Document text:
┌──
OpenAI refutes allegations of cloning actress Scarlett Johansson’s voice for its own AI-powered chatbot named Sky. Nevertheless, the firm opted to remove the voice after encountering significant pressures, largely from the Internet, after users’ insistence on the likeliness of the voice to the actress’.
On Monday, OpenAI clarified that Sky was never meant to imitate Johansson, emphasising that “AI voices should not deliberately mimic a celebrity’s distinctive voice.” Johansson claimed that the chatbot’s voice was copied from her own, notably from the movie Her, where her own voice is used as a chat assistance.
Instead, the company insisted it hired an actress for the same, alongside using samples from multiple voice actors, months before OpenAI CEO Sam Altman contacted Johansson. In a statement, Altman said the Sky voice “is not Scarlett Johansson’s, and it was never intended to resemble hers.”
He also said that the company cast the actor for the Sky voice before approaching Johansson, adding, “We are sorry to Ms. Johansson that we didn’t communicate better.” The firm explained that the voices were “carefully selected through an extensive process spanning five months involving professional voice actors, talent agencies, casting directors, and industry advisors.”
This is further supplemented by the documents OpenAI shared, alongside the audio recordings of the anonymous actress whose voice sounds identical to Sky’s. Although Altman did seek contact with Johansson over her interest in voicing an AI chatbot in the future, she declined for personal reasons.
└──
Your task:
Reproduce verbatim the passage of the article on OpenAI's Sky voice between "OpenAI refutes allegations" and "a chat assistance.", inclusive.

Collected data:
┌──
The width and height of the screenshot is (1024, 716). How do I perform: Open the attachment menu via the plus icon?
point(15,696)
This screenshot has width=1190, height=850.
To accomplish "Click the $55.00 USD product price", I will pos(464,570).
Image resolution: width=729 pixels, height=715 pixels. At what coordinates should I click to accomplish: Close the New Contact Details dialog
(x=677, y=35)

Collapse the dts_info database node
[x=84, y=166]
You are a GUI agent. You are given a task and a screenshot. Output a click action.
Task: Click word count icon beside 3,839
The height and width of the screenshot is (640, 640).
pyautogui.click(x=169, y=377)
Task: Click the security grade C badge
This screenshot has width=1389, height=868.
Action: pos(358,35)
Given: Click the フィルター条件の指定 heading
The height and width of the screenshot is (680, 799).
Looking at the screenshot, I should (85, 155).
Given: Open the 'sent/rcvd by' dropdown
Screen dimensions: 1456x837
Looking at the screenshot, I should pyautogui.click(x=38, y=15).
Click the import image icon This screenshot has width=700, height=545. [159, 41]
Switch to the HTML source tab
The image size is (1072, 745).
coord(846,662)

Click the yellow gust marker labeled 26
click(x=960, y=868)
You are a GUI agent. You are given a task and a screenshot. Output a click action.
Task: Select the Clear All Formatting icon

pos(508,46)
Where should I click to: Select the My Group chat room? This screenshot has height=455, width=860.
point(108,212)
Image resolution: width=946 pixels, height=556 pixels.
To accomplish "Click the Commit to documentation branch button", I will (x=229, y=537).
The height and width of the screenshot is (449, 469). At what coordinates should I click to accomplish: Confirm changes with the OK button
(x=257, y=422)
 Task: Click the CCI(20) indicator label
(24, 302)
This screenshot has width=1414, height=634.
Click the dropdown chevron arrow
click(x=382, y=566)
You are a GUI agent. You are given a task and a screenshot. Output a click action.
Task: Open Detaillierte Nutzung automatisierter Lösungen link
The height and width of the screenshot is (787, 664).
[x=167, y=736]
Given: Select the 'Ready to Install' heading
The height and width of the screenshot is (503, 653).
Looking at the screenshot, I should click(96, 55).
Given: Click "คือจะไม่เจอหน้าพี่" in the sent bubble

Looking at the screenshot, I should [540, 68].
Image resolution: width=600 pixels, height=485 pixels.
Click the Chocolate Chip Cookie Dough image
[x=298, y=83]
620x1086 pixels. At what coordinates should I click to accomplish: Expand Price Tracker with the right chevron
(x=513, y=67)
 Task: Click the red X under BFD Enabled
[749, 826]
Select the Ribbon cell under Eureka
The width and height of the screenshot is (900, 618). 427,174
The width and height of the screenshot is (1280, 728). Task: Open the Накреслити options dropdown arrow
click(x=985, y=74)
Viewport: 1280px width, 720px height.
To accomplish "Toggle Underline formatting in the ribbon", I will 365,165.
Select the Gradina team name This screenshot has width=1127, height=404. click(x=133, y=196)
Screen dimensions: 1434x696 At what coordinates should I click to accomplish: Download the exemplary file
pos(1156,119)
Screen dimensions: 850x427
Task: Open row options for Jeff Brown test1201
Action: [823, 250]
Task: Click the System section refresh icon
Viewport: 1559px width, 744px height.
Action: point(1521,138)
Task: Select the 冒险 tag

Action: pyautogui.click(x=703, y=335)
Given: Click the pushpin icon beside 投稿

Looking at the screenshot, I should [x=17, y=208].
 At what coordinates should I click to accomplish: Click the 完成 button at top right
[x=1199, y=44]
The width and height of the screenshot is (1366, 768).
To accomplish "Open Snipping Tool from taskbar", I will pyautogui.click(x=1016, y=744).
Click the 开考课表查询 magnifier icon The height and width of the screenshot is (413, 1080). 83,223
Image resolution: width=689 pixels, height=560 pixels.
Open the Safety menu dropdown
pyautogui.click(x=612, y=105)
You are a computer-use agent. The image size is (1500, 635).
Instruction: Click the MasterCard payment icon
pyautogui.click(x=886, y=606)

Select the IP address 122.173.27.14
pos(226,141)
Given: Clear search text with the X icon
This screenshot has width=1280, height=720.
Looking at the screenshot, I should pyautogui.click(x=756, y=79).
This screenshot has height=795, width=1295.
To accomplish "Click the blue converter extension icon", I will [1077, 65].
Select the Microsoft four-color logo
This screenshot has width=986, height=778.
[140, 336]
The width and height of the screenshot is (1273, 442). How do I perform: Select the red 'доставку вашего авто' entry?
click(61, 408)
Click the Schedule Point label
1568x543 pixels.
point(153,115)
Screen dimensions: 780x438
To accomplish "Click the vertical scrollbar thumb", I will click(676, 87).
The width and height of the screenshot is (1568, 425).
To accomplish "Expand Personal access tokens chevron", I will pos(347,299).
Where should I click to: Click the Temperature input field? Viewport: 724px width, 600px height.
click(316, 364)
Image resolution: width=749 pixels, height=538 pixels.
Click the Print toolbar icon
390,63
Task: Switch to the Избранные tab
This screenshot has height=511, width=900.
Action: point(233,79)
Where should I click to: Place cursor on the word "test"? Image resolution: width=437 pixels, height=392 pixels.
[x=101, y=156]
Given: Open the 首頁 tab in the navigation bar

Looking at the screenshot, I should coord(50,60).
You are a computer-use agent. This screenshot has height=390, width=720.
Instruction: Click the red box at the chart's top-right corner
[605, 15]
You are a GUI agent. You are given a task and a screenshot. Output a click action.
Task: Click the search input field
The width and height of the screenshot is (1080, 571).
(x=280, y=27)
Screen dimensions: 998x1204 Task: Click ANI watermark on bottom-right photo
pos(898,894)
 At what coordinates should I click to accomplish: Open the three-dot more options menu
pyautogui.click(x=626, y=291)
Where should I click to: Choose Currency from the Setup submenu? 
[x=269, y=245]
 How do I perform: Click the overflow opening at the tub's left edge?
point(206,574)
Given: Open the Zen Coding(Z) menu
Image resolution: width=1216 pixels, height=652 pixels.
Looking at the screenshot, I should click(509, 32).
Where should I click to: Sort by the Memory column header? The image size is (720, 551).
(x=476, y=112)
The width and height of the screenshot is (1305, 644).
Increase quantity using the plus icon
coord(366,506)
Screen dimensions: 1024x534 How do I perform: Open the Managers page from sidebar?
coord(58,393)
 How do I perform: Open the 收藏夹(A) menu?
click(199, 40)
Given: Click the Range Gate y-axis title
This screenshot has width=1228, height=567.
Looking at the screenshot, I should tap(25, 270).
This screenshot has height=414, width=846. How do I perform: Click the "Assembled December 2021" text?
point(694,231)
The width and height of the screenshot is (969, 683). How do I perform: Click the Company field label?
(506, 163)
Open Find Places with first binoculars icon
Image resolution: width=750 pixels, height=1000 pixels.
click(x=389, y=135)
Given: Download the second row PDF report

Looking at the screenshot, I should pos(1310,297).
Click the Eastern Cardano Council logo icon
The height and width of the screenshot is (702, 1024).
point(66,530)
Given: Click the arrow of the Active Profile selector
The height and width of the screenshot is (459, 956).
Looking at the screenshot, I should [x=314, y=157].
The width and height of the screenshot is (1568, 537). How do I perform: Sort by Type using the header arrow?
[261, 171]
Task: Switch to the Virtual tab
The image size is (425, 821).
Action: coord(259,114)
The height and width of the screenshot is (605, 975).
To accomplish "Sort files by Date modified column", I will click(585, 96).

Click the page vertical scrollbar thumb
└──
Response:
OpenAI refutes allegations of cloning actress Scarlett Johansson’s voice for its own AI-powered chatbot named Sky. Nevertheless, the firm opted to remove the voice after encountering significant pressures, largely from the Internet, after users’ insistence on the likeliness of the voice to the actress’.
On Monday, OpenAI clarified that Sky was never meant to imitate Johansson, emphasising that “AI voices should not deliberately mimic a celebrity’s distinctive voice.” Johansson claimed that the chatbot’s voice was copied from her own, notably from the movie Her, where her own voice is used as a chat assistance.